23 January 2010

Cyrano de Bergerac

This movie is European from head to toe. From the costumes, to the writing, to the pacing, to the dialog (entire movie is in verse), to the agonizing way they make you wait for a final pay off (having just watched Lion in Winter, this really pissed me off). This movie is so French, it must hate itself.

But in all seriousness, it's pretty good. Not great. And not something I'd watch again (except to get another glimpse of Anne Brochet.

Gérard Depardieu plays Cyrano — the well-known fictional character based on the life of a real person — sometimes with aplomb and sometimes with such painfully long dialog, that you forget what the hell he is talking about.

Another long movie with poor pacing and an ending that won't quit. The bonus here is that the characters in this film are likable.

The Lion in Winter (1968)

Setting aside my dislike for Katharine Hepburn, this film is the best movie I've ever seen that didn't know how to end. The last half of the movie could have been cut in half. It just goes on and on and on. I'm rivited to see how it ends, but too much of it is self-grandising on the writer's behalf.

The best way to describe this movie is to think of King Lear, except no one is worth a damn. The father, mother, and children are all so inhumane to one another, that you want them all to suffer. Kurosawa should have done his version of THIS movie.

I know it's considered a classic, and I've researched some of the critiques of the film — but I'm at a loss as to how I feel about this movie. Hepburn is just dreadful. O'Toole outclasses everyone on the screen. The final 30 seconds make you believe the two of them are retards. And the three children conduct the final scene as cowards, betraying everything the movie is working toward.

What the hell was this writer trying to tell us?

Everyone is selfish and despicable. Most are crazy. And the last 30 minutes meander so much, I wonder if the character (or actors) really know what they wanted. Since it opens with some much ferocity, you'd think it would end with it too.

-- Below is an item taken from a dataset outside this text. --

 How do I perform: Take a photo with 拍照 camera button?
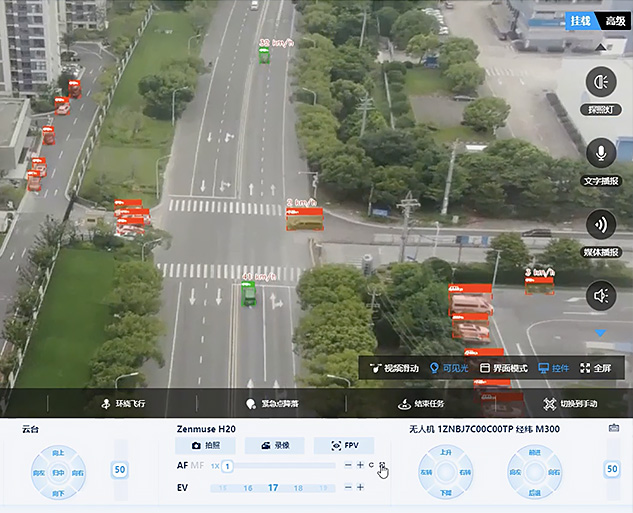pyautogui.click(x=204, y=446)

Instead it wimpers and limbs.


I guess I don't like. But I loved it when it started.

17 January 2010

Rush Hour

This movie is the only time I recall Chris Tucker being funny and Jackie Chan making a movie where no stunt men get hurt. The script is tight, the story a little silly, and the action pretty good for what it's supposed to be. As a package, it's strong. When you start to pick it apart… well.

The sequels only get worse from here.

Big Trouble

An infamous, yet amazing ensemble comedy about so much ridiculousness, that the funiest characters are the straight men (hit men played by Dennis Farina and Jack Kehler). A number of stars steal each of their respective scenes, while the director (Barry Sonenfield) and writer (Dave Berry) show how stupid people are in Florida. Speaking of, Andy Ritcher makes a cameo, and Heavy D (while not an actor) does hold his own in some hilarious scenes as an FBI agent.

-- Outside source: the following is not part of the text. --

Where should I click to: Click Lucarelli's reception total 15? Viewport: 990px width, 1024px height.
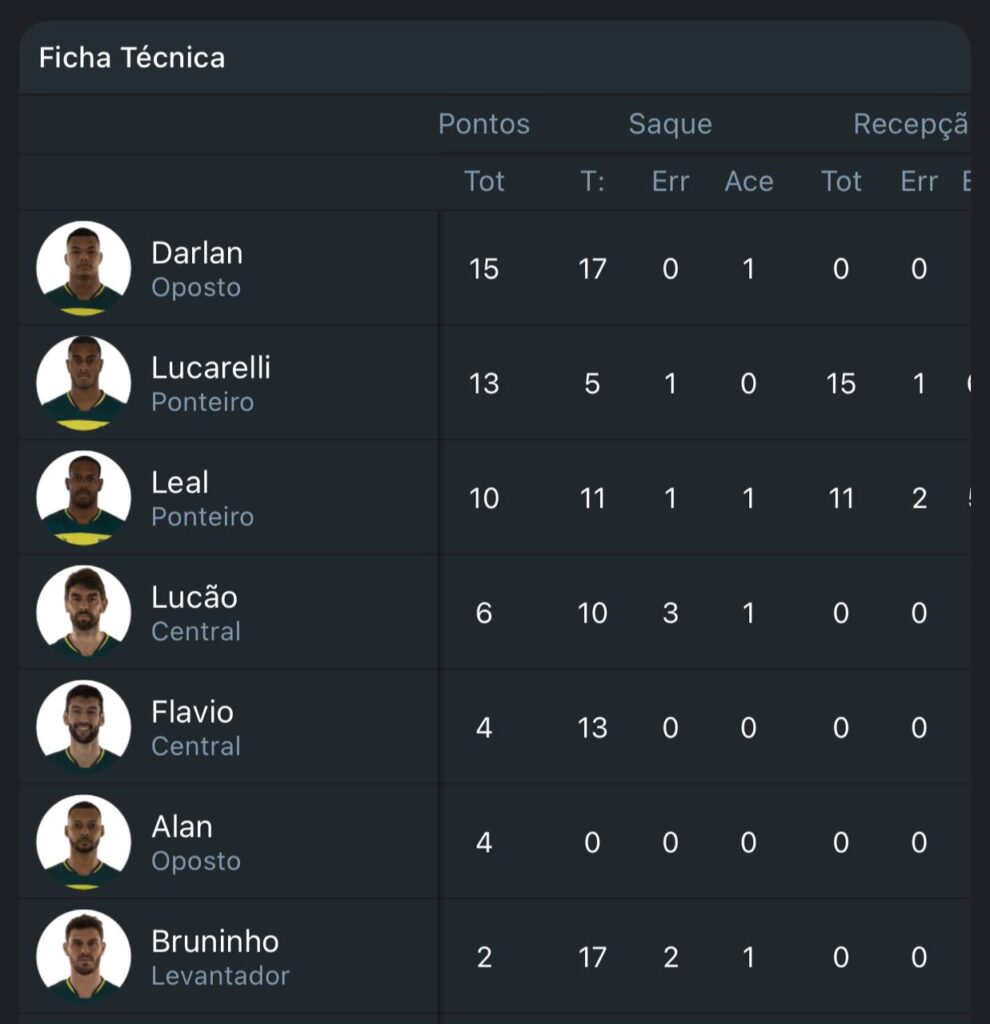coord(841,384)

I can't really detail the script at all. The movie just starts from the gate opening and in only 80 minutes, does what a good ensemble comedy should… never stop moving.

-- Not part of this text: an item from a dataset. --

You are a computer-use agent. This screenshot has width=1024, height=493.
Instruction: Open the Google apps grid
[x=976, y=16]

In no particular order, Tim Allen is funny and interesting for a change. Janeane Garofalo does not play herself. Jason Lee is calm and quiet. Rene Russo is sexy (and perhaps the only token character). Ben Foster is an annoying teen. Zooey Deschanel is Zooey Deschanel. Tom Sizemore is fun to watch. Johnny Knoxville entertains. Stanley Tucci goes the distance of depravity. Michael McShane does not play the token fat guy. And Dennis Farina steals the film.

Gator Fans!

Two Good Quotes from the movie:
If I don't shoot someone soon, I'm gonna forget how.

Snake: [remarking on his gun] Remember. I'm gonna have this thing pointed right at you. So, don't do something stupid.
Jenny Herk: How would you even know if I did something stupid?
Snake: I'll just know. Believe me, I can tell the difference.